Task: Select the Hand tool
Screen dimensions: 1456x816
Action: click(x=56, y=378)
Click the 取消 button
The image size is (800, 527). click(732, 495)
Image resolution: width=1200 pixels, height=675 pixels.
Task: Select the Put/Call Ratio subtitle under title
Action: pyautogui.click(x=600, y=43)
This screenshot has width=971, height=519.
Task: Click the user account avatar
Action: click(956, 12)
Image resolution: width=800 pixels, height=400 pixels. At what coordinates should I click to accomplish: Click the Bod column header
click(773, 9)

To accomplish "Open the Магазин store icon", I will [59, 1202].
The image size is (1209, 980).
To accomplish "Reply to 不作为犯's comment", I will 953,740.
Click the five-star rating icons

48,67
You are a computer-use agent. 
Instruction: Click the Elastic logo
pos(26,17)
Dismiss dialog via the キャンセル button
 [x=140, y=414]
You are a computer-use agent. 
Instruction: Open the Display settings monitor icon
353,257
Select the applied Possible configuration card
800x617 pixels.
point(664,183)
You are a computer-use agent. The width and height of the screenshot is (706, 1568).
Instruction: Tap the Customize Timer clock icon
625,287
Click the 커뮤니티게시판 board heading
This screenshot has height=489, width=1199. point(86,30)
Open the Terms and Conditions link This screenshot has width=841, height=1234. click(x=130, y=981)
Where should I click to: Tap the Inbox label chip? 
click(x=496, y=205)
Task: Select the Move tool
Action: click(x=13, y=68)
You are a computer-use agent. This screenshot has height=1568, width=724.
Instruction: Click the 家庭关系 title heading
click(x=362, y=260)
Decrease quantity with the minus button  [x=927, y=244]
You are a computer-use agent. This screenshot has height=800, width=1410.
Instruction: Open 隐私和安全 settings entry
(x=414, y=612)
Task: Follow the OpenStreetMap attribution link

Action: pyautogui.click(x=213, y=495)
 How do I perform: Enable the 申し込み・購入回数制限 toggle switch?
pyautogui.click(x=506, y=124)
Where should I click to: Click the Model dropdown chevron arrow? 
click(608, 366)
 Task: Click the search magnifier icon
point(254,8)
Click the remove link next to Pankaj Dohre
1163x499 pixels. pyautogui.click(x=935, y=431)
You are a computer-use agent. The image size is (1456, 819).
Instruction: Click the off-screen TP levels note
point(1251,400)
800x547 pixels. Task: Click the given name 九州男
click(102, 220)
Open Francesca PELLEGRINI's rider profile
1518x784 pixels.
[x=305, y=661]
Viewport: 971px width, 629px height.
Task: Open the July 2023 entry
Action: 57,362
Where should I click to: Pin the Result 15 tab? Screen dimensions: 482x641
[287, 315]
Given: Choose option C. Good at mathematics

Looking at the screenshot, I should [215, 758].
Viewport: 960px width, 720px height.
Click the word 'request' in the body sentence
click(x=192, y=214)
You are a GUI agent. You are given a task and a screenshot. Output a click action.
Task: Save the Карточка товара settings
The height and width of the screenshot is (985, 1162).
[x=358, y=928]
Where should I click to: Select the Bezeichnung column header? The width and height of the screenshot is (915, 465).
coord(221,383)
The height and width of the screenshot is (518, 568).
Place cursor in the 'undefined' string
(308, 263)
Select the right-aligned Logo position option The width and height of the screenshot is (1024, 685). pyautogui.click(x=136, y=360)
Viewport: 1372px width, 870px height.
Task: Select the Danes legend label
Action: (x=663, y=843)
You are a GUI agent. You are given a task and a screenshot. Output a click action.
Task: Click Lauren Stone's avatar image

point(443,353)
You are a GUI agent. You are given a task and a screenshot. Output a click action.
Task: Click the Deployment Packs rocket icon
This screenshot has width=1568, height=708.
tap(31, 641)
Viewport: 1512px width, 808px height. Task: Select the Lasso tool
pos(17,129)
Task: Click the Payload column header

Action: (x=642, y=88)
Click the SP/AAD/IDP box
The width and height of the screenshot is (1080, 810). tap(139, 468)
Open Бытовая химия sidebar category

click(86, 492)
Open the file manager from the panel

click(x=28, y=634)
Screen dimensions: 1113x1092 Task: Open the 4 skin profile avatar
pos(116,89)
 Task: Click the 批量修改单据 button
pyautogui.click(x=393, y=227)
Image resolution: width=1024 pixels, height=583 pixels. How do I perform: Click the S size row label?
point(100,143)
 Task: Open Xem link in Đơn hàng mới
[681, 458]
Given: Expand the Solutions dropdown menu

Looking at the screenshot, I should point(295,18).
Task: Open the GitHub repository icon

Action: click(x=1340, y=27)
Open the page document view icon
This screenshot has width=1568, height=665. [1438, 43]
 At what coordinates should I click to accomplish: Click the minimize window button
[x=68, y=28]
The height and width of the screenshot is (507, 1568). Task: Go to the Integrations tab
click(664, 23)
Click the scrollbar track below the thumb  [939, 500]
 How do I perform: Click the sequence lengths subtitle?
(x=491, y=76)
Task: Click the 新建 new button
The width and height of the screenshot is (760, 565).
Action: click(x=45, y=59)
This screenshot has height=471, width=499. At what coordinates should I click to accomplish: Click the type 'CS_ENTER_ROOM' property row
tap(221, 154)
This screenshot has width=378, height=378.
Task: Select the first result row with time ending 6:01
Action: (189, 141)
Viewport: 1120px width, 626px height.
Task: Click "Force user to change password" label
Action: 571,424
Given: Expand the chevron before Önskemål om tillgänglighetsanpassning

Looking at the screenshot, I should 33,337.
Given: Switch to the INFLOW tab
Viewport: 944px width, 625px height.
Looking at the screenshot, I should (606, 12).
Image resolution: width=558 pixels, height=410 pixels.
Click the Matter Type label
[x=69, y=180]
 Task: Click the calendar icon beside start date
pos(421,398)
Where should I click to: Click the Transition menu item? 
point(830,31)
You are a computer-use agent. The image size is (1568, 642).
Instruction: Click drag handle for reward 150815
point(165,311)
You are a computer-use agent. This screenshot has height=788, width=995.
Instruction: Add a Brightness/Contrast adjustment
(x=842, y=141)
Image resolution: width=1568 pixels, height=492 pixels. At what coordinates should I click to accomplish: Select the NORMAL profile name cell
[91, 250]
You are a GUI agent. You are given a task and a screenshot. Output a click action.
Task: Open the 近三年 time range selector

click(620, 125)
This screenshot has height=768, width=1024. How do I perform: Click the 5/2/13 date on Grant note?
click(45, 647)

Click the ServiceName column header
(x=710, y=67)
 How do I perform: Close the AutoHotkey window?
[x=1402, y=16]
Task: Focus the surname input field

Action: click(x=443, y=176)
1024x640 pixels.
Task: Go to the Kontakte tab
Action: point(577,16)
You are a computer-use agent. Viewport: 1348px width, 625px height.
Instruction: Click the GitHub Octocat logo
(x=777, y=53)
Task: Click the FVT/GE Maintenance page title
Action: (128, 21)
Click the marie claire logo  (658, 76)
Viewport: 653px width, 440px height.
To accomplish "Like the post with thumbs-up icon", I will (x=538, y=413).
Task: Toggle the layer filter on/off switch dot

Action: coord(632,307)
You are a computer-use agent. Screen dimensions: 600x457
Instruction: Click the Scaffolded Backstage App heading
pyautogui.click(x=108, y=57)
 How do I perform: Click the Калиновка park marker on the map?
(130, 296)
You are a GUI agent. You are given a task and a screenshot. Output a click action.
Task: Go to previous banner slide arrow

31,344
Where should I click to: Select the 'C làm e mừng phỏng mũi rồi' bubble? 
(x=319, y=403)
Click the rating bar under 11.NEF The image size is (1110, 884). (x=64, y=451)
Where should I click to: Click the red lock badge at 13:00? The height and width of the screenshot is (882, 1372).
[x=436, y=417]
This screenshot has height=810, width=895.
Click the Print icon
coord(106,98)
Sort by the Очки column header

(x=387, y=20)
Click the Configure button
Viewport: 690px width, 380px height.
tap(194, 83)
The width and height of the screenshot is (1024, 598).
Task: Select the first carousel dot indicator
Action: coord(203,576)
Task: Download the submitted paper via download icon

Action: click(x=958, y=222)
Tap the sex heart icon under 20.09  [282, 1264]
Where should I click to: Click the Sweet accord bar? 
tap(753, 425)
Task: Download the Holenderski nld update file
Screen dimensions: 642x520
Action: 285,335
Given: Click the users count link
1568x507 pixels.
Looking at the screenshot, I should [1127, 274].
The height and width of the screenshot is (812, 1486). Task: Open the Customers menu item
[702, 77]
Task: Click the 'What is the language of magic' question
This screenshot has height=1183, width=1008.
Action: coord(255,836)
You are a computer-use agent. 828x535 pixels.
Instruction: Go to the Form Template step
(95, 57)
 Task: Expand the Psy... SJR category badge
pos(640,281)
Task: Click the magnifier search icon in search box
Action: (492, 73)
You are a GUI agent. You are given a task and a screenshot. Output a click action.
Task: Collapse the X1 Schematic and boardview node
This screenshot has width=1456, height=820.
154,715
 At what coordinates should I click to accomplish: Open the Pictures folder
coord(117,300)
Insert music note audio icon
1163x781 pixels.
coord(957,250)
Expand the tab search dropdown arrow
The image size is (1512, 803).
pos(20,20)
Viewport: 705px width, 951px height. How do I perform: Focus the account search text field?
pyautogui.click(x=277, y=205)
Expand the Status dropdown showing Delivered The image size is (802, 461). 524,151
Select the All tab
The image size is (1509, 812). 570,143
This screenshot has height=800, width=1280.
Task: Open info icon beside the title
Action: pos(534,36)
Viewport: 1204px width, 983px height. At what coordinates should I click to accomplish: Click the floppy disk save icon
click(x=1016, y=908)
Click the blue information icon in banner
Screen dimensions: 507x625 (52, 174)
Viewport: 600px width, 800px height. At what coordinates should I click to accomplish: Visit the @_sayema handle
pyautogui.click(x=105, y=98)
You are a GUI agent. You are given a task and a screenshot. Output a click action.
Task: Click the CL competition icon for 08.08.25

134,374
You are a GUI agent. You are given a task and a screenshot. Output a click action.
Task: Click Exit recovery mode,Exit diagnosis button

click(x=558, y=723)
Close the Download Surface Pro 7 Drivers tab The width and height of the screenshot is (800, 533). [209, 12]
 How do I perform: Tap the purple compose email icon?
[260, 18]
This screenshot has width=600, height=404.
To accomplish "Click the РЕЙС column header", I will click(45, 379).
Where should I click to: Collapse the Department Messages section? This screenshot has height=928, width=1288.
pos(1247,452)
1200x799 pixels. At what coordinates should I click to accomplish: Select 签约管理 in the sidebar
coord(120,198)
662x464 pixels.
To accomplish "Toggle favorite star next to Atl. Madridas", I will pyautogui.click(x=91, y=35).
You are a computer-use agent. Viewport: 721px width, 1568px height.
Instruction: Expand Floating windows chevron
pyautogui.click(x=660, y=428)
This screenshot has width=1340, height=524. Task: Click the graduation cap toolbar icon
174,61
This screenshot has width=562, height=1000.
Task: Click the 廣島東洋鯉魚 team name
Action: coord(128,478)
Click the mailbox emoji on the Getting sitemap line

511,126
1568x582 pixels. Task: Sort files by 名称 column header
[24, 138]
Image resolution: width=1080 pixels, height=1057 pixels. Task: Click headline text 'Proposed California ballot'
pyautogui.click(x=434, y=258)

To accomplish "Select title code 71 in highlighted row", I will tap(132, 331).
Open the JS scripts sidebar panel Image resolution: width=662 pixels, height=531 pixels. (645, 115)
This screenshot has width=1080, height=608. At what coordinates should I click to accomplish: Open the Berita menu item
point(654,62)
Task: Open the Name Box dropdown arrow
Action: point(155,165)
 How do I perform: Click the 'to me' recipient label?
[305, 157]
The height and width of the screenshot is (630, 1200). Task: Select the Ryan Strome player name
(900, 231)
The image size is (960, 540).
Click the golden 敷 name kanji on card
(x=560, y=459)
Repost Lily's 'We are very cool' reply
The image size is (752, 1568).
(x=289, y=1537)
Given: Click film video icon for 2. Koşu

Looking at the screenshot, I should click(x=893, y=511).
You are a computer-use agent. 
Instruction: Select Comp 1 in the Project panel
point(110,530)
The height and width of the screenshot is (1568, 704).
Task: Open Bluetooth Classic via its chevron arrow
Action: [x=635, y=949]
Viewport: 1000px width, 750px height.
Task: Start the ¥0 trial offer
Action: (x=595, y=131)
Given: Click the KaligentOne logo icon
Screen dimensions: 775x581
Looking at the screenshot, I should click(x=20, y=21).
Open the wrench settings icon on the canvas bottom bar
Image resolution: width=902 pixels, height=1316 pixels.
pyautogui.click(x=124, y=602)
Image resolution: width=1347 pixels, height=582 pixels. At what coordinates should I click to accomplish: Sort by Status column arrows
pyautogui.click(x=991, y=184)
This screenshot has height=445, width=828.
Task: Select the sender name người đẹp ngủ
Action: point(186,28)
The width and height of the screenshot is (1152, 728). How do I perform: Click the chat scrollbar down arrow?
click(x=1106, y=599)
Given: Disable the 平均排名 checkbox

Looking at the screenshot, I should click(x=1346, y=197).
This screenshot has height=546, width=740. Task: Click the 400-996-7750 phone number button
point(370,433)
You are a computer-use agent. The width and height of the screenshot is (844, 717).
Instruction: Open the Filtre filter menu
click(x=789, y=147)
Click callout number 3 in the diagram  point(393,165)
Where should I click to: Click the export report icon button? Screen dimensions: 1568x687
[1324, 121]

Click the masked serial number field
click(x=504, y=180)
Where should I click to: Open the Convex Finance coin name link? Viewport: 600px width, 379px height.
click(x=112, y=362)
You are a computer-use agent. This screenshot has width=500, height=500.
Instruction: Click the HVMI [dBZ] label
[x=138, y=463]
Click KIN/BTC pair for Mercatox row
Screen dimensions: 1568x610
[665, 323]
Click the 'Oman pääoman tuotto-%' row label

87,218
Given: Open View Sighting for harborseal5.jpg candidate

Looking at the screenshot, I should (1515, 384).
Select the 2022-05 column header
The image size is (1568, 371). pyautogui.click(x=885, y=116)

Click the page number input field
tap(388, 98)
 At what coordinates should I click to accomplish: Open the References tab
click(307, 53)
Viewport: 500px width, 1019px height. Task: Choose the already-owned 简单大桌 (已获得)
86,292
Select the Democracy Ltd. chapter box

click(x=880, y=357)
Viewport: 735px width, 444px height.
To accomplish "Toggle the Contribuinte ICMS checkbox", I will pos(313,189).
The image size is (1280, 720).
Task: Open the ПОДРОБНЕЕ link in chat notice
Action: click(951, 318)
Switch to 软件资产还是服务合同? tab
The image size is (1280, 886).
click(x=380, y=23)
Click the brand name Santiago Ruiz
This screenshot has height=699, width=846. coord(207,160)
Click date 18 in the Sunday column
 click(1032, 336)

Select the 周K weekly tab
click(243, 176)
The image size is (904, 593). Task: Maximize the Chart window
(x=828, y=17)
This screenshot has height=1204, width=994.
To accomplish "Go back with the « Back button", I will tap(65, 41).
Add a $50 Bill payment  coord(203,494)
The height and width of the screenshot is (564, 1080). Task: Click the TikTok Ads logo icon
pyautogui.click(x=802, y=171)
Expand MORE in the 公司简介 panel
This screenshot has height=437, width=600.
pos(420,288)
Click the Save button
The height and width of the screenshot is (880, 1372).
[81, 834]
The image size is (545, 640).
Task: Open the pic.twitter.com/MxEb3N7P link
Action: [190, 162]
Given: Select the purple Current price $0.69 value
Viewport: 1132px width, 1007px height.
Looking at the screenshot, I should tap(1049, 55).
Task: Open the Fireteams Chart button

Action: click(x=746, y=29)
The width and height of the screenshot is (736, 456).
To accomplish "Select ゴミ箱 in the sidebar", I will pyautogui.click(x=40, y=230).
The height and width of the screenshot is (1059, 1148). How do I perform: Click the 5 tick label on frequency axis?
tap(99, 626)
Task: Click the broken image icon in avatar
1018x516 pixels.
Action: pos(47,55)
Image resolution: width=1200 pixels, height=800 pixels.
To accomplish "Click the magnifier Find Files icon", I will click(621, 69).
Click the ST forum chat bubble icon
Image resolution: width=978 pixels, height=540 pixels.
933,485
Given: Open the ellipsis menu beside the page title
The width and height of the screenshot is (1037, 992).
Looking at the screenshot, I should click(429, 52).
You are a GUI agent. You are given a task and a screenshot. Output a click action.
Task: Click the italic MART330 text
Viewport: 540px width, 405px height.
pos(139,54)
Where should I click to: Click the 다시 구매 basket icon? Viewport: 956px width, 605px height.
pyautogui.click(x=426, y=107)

* * * *

-- Activity --
Only the lines above starting at the one containing "Image resolution: width=800" and ending at the one containing "has height=1568, width=724.", both included, are to be returned, exactly as they read.

-- Reply to the exercise --
Image resolution: width=800 pixels, height=400 pixels. At what coordinates should I click to accomplish: Click the Bod column header
click(773, 9)

To accomplish "Open the Магазин store icon", I will [59, 1202].
The image size is (1209, 980).
To accomplish "Reply to 不作为犯's comment", I will 953,740.
Click the five-star rating icons

48,67
You are a computer-use agent. 
Instruction: Click the Elastic logo
pos(26,17)
Dismiss dialog via the キャンセル button
 [x=140, y=414]
You are a computer-use agent. 
Instruction: Open the Display settings monitor icon
353,257
Select the applied Possible configuration card
800x617 pixels.
point(664,183)
You are a computer-use agent. The width and height of the screenshot is (706, 1568).
Instruction: Tap the Customize Timer clock icon
625,287
Click the 커뮤니티게시판 board heading
This screenshot has height=489, width=1199. point(86,30)
Open the Terms and Conditions link This screenshot has width=841, height=1234. click(x=130, y=981)
Where should I click to: Tap the Inbox label chip? 
click(x=496, y=205)
Task: Select the Move tool
Action: click(x=13, y=68)
You are a computer-use agent. This screenshot has height=1568, width=724.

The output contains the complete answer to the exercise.